That's what I was thinking at first--that sort of sidescrolling effect in the main goody room where you end up hiding everything you're not using just then. But, having played it a bit more now [I've beat the first scenario a few times; I'm in no hurry to move on to the second one yet], it's pretty obviously 3D after all. Although the character sprites are aliased above the scenery, so they're still doing something to keep things rendering quickly.
Still, from what I've seen from the game (which I haven't had a chance to play...yet.) the environments look like prettier versions of Code Veronica.

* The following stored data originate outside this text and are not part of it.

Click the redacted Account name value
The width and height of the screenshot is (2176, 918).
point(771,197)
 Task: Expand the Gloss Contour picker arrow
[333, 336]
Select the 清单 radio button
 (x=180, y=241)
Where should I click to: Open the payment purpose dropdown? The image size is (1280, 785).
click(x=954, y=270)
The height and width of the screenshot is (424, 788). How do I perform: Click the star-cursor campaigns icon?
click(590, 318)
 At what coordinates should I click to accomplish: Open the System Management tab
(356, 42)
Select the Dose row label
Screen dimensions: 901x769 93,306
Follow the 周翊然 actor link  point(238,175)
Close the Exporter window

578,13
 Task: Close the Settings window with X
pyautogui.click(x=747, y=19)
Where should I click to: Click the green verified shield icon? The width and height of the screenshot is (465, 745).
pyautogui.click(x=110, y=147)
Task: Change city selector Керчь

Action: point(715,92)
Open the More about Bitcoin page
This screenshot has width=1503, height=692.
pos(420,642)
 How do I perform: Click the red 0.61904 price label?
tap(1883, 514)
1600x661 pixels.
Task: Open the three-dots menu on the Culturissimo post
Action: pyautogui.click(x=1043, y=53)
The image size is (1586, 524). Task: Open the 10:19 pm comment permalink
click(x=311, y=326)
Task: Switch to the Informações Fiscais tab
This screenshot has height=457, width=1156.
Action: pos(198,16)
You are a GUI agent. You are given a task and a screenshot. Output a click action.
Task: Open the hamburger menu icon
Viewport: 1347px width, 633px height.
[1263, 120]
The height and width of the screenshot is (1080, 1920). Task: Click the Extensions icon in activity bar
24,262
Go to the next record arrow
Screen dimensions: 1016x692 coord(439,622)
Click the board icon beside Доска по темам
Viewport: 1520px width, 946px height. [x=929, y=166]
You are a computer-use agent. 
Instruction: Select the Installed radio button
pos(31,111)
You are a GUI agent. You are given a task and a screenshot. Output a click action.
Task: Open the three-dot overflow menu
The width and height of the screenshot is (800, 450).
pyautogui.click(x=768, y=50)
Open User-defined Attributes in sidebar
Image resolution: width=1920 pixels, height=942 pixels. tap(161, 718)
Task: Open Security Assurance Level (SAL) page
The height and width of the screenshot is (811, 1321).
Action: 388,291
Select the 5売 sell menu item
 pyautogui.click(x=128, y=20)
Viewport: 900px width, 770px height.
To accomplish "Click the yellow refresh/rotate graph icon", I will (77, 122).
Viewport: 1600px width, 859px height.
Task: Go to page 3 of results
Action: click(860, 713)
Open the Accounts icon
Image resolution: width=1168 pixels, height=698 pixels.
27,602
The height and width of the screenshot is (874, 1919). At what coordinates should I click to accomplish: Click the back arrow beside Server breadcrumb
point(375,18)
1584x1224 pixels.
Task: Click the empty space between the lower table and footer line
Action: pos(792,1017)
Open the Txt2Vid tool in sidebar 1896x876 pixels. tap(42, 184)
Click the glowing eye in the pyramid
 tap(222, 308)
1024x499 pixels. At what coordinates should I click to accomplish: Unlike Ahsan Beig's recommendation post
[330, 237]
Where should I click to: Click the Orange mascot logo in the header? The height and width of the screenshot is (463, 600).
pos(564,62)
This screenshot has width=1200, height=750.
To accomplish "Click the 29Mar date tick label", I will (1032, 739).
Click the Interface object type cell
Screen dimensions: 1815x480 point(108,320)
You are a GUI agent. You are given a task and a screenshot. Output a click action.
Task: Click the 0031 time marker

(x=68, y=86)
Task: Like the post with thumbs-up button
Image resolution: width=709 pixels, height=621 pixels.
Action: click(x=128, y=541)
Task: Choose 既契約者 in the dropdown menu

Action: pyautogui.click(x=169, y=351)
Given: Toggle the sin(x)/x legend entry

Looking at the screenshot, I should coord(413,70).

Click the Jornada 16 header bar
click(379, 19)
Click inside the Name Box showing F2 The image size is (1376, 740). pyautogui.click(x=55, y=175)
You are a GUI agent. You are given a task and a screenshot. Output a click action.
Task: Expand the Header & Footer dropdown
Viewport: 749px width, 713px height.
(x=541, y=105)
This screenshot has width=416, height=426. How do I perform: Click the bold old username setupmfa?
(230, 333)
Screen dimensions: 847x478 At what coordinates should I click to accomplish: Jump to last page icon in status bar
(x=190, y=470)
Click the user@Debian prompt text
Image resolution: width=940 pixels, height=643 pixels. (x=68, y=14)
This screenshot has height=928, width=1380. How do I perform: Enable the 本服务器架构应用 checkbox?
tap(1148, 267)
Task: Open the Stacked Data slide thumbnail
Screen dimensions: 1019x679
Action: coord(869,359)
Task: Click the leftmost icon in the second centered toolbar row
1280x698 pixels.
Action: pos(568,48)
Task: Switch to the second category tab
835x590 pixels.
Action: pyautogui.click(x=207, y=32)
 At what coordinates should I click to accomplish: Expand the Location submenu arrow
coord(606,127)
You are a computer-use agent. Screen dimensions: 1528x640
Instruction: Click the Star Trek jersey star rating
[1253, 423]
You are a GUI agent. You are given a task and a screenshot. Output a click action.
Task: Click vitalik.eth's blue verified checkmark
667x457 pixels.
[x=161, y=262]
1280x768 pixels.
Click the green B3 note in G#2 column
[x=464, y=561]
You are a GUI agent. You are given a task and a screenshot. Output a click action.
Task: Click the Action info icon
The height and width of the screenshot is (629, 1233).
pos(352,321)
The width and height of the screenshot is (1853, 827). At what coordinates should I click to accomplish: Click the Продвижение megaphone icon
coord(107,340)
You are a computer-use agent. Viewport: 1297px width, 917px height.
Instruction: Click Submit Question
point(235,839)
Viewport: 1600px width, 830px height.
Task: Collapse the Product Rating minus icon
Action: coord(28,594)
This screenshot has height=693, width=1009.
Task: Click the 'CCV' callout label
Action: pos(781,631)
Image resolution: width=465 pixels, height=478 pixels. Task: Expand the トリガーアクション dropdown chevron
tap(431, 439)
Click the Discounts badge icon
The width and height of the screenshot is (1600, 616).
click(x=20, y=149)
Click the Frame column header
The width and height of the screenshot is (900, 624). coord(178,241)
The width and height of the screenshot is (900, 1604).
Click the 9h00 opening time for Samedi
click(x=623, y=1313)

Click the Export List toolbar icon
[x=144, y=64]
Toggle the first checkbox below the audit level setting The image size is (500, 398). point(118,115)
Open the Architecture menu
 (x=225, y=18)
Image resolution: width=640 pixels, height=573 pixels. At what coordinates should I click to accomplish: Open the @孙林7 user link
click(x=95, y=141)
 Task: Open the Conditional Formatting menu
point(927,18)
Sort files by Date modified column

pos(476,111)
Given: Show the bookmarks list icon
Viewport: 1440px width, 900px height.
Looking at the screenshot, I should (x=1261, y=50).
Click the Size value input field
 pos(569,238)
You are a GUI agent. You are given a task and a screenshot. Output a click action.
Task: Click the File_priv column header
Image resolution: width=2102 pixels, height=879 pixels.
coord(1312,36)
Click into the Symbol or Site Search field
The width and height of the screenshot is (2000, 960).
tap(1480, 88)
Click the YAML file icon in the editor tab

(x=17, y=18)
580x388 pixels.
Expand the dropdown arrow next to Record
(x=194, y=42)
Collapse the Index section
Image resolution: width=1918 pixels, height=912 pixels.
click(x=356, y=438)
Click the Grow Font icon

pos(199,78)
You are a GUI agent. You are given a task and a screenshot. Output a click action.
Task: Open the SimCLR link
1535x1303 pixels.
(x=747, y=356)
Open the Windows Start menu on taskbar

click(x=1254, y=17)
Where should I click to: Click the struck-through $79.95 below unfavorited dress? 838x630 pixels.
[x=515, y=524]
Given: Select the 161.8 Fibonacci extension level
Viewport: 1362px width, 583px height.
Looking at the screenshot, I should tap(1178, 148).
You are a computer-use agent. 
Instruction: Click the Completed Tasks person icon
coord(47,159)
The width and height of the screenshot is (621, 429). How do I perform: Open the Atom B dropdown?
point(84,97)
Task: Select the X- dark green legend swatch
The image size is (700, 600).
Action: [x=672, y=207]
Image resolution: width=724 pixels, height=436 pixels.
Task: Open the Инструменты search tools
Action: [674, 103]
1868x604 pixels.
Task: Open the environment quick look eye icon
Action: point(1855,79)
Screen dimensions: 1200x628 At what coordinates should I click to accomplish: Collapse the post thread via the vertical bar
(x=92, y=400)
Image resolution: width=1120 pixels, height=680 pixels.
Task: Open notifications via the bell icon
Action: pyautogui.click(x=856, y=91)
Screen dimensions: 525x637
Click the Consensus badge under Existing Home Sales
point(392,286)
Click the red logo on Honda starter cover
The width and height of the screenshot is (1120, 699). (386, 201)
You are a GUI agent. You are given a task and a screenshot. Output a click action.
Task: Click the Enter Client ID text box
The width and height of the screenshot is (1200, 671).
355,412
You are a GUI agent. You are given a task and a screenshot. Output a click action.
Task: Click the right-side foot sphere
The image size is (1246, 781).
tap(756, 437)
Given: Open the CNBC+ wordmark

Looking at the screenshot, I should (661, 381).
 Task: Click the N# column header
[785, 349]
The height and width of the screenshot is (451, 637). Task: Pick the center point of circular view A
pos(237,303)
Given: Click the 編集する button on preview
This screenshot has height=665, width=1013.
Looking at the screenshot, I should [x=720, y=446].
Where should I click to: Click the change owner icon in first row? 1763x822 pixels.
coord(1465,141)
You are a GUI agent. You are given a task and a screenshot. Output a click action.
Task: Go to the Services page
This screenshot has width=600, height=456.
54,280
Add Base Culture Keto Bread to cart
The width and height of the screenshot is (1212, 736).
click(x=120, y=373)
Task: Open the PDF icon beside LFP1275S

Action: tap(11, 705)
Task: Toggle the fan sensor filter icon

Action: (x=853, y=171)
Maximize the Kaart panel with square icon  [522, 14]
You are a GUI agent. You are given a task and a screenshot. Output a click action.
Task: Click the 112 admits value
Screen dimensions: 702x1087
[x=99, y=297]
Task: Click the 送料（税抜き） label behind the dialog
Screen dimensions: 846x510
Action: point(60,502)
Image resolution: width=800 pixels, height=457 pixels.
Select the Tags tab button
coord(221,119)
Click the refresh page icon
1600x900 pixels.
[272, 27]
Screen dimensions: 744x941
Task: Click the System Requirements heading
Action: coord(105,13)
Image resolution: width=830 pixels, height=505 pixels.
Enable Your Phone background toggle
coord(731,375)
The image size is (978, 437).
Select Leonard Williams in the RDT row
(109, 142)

Given the allowed amount of environment interaction with the characters, I'd almost say that this would necessitate full 3D.
I'm not sure how much that matters to this. Regardless which character you play, the scenes always play from the same angles. It probably could be a 2D game, for all it matters. The only time you really get that it's 3D is when the camera dollies back to keep your character in the frame.
On those words, one of the zombies in the cyclic Outbreak demo over on the television just teleported across the screen. Literally. I'm hoping it was just the disc catching on something. Which is possible. My PS2 is getting pretty old. And I think it's got about half a cat in it.
Certainly possible. I'm on my second PS2 right now (note to potential PS2 buyers: Avoid the 3001 PS2 models at all costs. 3001R and 39001 are fine, but these early models are so fricking buggy).
The click of death. We went through that when the PS2 was first released. I think mine's a third generation machine. It slows down sometimes, but has yet to really break.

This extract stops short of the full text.